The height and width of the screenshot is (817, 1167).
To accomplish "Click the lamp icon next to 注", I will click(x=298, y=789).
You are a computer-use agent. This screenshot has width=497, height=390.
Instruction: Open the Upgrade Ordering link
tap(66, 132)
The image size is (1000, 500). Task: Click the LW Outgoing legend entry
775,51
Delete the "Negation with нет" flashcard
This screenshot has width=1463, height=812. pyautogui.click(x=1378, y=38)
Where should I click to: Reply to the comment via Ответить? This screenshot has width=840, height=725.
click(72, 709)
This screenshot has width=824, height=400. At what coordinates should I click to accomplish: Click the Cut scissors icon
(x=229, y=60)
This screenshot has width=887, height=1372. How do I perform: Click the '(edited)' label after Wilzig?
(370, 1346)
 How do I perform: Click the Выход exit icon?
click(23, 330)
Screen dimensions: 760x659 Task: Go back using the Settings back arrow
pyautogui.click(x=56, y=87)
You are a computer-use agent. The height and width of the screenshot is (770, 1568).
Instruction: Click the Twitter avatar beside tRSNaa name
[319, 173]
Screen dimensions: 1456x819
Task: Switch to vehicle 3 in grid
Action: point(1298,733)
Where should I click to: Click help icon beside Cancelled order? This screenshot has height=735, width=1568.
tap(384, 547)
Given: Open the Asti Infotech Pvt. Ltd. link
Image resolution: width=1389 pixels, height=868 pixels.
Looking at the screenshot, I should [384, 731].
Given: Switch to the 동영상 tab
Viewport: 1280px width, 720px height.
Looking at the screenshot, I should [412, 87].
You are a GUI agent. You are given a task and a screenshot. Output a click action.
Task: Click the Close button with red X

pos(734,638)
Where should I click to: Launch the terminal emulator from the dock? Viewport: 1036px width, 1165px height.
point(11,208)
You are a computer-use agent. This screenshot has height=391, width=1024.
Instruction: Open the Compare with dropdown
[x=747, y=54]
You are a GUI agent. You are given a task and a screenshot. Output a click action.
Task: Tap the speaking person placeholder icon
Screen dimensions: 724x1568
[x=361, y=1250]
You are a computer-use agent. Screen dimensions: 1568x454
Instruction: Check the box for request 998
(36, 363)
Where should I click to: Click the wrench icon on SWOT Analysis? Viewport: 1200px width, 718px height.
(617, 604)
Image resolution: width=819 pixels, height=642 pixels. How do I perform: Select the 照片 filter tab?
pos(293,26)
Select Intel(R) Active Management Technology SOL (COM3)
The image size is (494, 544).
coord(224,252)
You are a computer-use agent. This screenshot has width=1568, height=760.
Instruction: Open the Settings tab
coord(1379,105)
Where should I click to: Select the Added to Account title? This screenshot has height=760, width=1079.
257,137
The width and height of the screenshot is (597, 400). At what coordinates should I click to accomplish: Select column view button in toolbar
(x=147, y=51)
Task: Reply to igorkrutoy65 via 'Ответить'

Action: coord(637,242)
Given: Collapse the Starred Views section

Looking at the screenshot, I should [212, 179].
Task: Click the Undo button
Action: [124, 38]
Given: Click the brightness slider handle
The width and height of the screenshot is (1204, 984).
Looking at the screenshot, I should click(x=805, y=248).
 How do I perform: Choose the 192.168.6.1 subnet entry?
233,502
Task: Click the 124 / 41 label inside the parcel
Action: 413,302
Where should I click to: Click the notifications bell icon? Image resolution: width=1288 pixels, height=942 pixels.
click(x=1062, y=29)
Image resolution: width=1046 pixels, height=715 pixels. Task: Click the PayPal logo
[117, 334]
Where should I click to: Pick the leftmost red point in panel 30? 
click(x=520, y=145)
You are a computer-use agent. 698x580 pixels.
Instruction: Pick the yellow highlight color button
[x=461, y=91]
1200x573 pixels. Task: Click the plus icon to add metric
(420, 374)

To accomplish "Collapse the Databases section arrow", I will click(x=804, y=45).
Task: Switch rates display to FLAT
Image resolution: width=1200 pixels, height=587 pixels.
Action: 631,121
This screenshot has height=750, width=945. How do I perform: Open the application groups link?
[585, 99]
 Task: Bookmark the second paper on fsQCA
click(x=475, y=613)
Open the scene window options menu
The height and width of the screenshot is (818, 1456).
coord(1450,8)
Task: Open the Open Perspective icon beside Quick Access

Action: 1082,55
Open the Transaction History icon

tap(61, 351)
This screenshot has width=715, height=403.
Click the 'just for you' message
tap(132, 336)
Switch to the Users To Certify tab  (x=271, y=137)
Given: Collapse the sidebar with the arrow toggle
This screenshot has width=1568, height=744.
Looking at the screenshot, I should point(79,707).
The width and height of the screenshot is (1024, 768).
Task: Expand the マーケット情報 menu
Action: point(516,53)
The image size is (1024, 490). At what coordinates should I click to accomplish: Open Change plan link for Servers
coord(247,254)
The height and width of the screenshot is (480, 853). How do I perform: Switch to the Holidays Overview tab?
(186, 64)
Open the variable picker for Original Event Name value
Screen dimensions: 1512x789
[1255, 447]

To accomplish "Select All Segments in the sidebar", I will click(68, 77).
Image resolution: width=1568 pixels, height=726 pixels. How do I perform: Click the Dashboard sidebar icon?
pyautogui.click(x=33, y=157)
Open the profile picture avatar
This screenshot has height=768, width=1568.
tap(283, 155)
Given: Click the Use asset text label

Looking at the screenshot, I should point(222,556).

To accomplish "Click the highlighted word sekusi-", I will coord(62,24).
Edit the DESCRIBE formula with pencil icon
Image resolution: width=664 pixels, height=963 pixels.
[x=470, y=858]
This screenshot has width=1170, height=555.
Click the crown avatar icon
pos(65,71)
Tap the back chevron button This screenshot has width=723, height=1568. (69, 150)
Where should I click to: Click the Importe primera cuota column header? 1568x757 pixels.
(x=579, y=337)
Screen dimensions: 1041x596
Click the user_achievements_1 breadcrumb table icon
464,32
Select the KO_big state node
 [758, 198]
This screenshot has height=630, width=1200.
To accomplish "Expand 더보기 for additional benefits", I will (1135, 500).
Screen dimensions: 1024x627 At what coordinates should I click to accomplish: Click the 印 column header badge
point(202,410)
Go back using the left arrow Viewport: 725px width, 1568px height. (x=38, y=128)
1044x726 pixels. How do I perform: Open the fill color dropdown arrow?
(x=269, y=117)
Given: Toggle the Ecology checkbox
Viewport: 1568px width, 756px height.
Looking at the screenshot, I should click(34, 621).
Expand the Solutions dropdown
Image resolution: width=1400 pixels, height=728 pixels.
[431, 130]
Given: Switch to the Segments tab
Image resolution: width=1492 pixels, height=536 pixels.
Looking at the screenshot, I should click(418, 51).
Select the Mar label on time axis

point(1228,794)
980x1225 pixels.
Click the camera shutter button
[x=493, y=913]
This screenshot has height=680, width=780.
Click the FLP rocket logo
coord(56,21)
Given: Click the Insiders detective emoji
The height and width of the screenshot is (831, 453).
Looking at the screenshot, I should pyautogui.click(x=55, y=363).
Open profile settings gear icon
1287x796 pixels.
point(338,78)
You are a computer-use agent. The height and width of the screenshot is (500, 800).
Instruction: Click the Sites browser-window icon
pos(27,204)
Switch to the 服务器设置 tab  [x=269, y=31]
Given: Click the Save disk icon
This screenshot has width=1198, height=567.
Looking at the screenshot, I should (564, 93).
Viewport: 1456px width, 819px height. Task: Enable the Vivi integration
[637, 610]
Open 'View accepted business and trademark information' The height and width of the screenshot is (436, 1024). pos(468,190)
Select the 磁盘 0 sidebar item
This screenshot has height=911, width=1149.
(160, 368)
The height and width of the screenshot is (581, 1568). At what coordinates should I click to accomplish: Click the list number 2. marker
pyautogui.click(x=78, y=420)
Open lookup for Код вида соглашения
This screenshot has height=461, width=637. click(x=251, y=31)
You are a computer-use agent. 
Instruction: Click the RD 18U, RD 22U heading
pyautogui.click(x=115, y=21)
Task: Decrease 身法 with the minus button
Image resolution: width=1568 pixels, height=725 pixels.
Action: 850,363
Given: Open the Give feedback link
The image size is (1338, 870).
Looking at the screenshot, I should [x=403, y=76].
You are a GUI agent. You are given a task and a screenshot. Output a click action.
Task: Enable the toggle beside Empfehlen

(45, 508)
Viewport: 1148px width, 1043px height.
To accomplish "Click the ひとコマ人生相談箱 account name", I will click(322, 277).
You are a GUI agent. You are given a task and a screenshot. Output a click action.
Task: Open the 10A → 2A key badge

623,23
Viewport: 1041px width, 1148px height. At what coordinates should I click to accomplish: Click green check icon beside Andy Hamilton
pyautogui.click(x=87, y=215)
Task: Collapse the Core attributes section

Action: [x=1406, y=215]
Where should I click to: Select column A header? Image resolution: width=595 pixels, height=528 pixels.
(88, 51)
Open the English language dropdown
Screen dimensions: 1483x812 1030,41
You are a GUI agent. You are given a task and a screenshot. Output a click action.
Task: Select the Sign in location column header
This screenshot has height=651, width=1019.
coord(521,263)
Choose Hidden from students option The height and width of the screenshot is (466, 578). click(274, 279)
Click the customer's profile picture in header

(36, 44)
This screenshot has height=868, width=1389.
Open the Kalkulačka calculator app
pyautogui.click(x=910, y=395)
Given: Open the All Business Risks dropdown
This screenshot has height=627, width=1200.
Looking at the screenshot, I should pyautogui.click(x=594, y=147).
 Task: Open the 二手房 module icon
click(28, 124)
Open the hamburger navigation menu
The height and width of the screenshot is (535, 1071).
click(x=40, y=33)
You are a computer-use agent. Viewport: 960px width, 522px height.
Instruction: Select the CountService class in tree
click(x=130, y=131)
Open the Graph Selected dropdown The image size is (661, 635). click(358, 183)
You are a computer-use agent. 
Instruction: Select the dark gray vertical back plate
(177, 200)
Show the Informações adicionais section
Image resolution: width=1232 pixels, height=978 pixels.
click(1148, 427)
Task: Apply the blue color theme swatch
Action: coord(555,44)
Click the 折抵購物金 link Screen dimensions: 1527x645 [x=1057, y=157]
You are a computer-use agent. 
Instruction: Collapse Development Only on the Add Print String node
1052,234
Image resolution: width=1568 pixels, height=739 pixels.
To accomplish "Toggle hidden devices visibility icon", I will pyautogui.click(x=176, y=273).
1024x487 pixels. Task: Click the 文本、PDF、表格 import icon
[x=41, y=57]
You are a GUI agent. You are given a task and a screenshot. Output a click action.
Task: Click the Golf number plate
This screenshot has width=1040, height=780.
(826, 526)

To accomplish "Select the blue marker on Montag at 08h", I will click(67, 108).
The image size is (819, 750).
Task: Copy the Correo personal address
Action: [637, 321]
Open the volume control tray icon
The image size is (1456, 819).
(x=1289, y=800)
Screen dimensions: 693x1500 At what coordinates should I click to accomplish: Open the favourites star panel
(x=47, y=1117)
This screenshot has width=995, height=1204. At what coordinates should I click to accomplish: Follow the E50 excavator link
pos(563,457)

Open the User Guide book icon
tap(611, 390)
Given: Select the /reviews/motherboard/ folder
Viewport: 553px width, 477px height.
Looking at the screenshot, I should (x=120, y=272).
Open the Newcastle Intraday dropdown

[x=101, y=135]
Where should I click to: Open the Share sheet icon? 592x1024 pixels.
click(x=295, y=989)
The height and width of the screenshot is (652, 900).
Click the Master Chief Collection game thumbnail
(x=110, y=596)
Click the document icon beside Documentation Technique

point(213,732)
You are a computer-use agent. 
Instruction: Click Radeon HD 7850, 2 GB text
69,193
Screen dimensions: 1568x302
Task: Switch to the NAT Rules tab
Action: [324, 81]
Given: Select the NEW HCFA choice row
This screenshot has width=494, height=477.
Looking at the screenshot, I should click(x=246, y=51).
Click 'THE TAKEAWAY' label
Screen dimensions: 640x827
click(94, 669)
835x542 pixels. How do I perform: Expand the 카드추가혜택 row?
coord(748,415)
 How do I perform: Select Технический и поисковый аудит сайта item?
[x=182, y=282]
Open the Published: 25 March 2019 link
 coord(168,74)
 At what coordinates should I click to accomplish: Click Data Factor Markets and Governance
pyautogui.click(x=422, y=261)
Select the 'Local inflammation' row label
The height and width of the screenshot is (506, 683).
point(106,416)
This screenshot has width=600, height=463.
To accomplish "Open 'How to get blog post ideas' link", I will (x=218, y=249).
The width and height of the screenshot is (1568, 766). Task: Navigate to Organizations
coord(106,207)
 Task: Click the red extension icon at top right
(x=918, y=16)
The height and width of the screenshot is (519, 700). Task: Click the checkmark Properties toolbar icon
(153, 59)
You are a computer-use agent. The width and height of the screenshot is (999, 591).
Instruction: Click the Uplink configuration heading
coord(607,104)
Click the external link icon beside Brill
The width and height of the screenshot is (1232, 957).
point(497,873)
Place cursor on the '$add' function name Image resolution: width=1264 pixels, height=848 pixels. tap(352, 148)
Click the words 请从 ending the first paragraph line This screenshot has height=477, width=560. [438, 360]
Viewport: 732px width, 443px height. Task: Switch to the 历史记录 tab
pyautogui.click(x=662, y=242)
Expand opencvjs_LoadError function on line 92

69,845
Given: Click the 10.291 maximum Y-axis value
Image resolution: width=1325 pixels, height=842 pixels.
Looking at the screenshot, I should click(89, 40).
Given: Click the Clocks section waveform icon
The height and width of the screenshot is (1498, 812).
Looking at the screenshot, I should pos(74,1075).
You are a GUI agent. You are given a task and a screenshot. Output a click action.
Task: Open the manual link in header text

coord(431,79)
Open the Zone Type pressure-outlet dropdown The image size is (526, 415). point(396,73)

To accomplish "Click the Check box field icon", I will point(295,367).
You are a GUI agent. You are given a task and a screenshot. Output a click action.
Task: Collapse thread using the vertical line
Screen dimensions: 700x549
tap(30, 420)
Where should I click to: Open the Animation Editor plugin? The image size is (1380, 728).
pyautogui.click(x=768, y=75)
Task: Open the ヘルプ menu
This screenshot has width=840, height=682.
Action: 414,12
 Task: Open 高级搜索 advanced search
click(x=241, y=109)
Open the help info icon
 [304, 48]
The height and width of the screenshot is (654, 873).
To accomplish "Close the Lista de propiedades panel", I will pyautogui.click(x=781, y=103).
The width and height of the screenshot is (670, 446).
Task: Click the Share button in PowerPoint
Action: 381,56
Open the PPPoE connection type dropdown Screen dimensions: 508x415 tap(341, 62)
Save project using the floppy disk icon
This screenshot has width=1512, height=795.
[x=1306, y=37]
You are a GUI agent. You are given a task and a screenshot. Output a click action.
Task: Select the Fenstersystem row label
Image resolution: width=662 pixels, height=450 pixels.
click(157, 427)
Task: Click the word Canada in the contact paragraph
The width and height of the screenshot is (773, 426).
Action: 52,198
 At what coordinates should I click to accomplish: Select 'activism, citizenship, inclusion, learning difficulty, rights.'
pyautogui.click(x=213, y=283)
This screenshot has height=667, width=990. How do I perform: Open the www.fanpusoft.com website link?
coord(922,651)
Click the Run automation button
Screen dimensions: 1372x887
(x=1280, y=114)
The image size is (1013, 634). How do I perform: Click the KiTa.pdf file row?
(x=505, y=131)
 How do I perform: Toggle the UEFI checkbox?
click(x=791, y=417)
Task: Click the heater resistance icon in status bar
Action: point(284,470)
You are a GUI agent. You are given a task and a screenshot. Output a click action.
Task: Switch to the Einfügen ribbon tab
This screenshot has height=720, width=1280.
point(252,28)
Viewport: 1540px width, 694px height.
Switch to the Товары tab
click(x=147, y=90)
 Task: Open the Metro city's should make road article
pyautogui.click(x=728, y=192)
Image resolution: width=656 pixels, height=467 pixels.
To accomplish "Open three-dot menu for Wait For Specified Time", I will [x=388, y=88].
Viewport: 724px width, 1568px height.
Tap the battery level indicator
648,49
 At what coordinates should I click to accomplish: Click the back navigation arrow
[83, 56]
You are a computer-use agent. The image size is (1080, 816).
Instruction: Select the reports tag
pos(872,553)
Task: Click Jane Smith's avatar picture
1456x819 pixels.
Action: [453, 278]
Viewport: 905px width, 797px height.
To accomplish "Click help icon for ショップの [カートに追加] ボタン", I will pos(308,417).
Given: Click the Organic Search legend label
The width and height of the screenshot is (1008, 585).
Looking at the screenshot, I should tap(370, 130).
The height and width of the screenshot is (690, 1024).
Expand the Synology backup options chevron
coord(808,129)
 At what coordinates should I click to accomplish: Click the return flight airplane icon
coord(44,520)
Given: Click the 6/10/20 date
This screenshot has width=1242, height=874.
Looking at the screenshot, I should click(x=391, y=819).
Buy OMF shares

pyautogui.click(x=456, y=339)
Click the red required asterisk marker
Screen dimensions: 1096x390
::::
» **TASK**:
Copy the listing exactly, from the line with "Click the red required asterisk marker" through the end of the listing.

» **ANSWER TO THE TASK**:
Click the red required asterisk marker
Screen dimensions: 1096x390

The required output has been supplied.